TASK STATEMENT
Skipping all pictures, please restate word for word the lines from the one that contains "Select the Machine Created On header" through the last line of the entries.

Pixel coordinate grounding data
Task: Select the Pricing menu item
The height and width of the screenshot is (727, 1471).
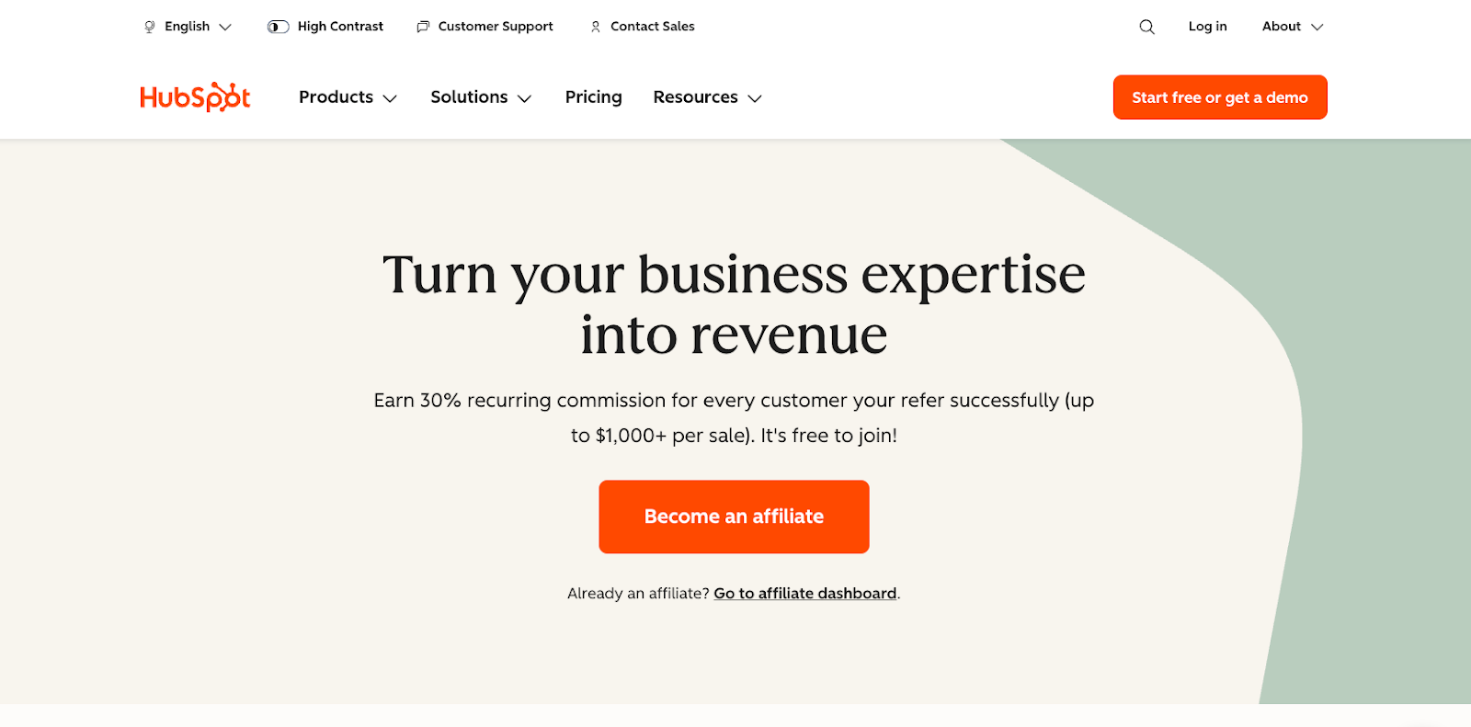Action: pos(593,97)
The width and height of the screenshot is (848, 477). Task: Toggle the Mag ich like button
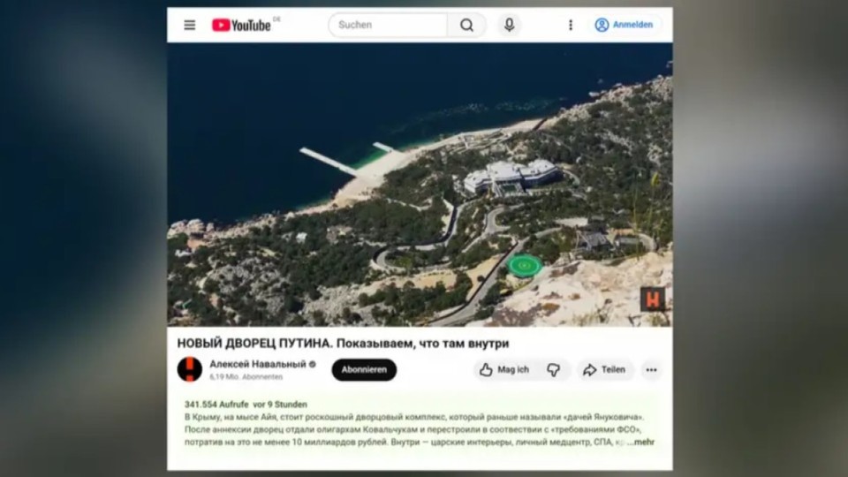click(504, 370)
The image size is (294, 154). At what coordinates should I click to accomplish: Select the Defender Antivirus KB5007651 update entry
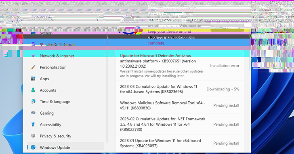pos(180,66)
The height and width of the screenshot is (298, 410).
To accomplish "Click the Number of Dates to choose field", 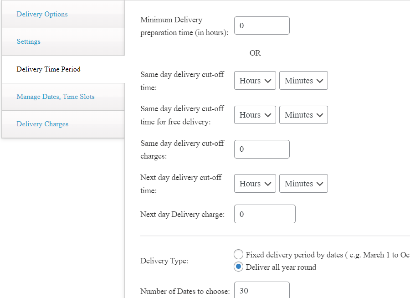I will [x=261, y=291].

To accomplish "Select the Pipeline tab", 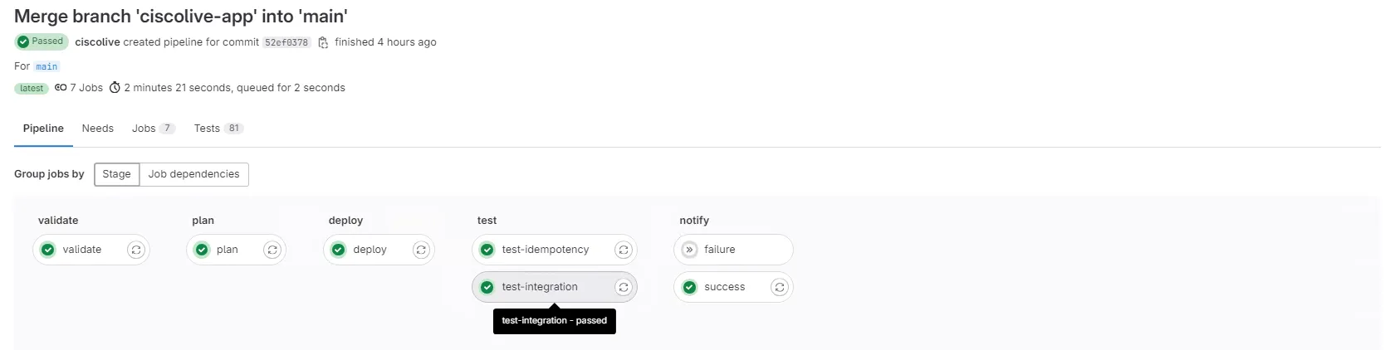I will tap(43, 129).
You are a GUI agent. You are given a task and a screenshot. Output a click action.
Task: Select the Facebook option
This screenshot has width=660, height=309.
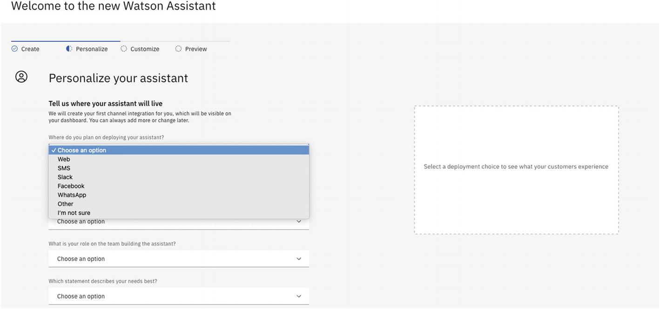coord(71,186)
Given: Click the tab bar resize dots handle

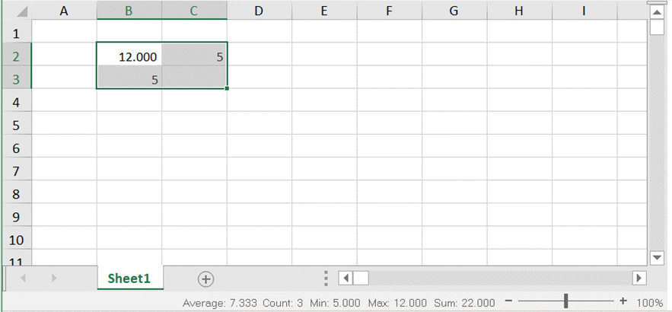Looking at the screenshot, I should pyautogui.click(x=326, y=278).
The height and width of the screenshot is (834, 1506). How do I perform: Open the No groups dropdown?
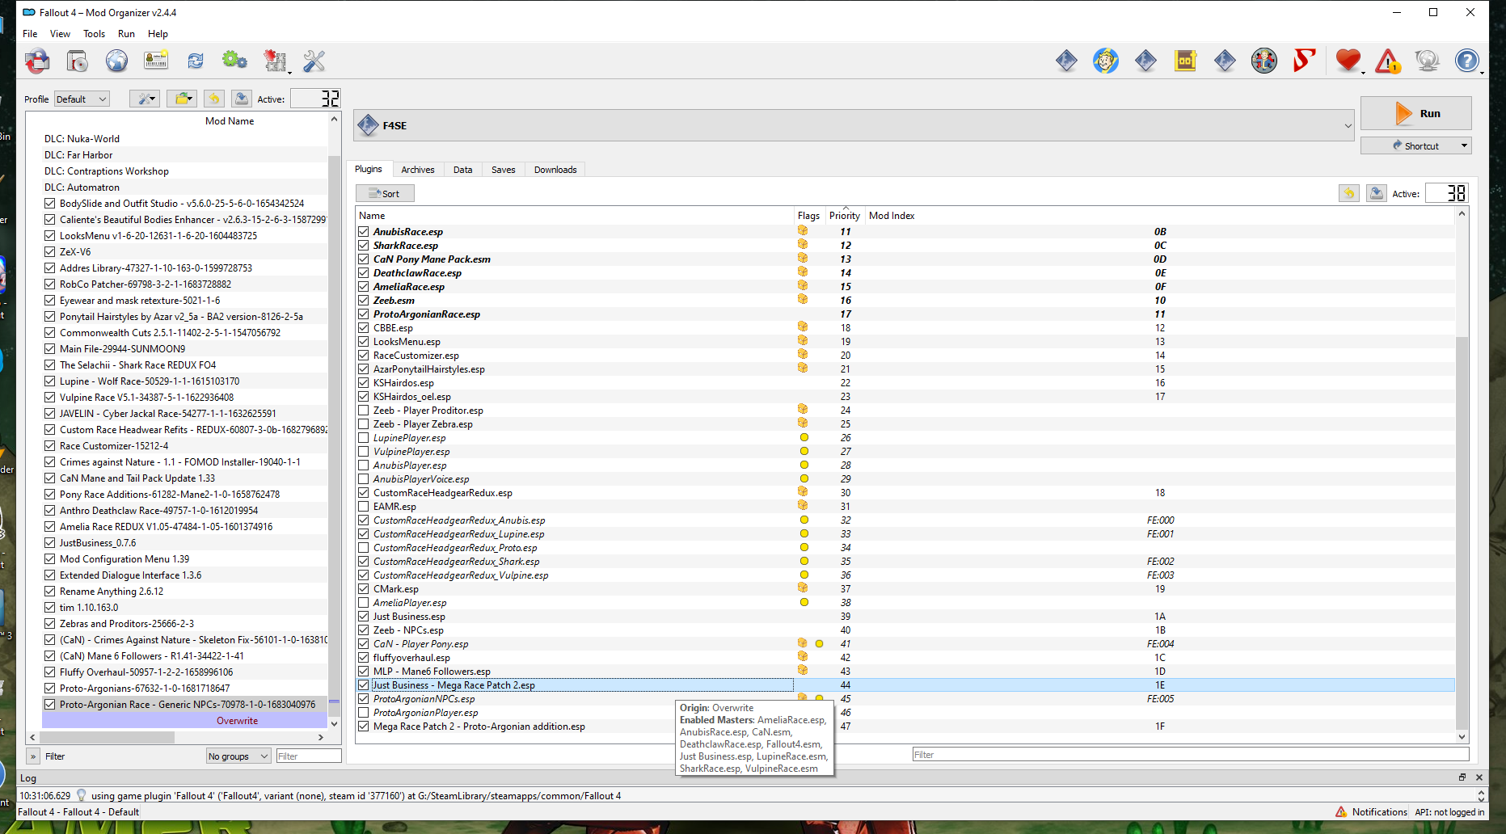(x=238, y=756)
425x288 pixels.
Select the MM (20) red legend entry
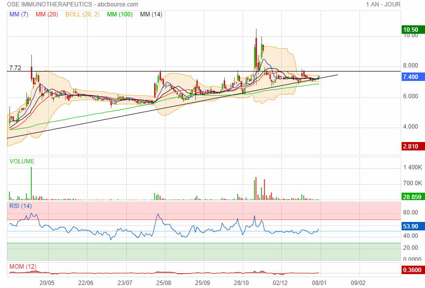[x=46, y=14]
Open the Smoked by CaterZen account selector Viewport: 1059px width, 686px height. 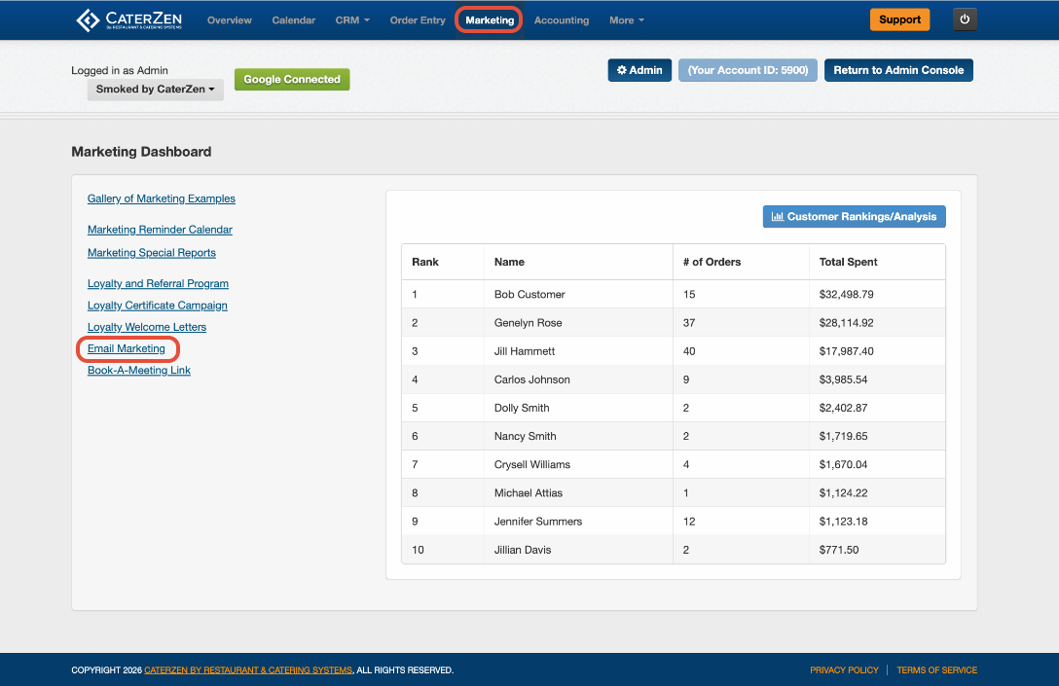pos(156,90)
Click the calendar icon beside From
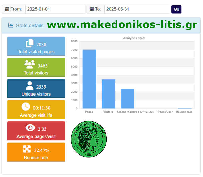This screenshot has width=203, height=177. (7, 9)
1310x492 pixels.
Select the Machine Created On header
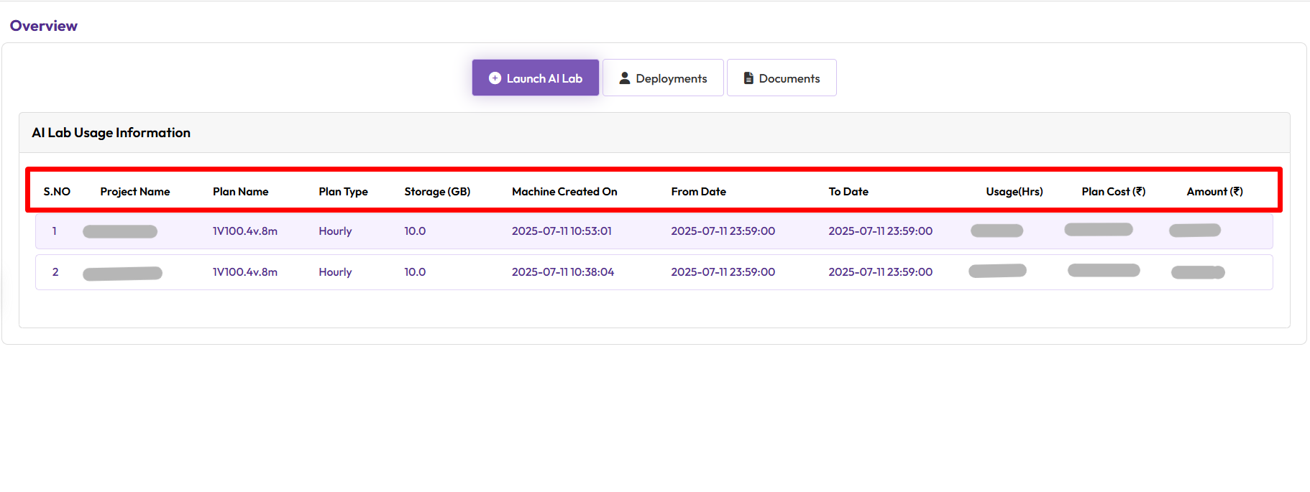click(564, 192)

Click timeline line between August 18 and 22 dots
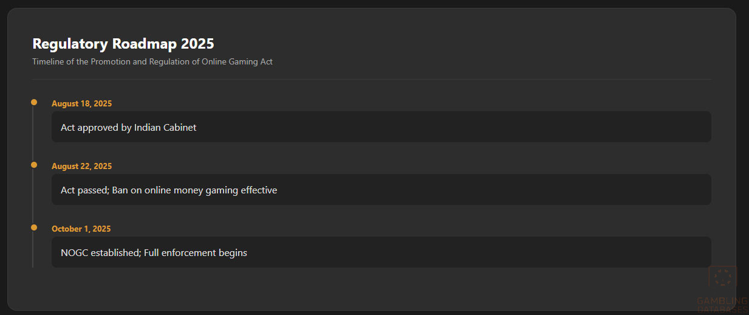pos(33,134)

FINISHED EXERCISE
Select the Machine Created On header
click(564, 192)

Click timeline line between August 18 and 22 dots
pos(33,134)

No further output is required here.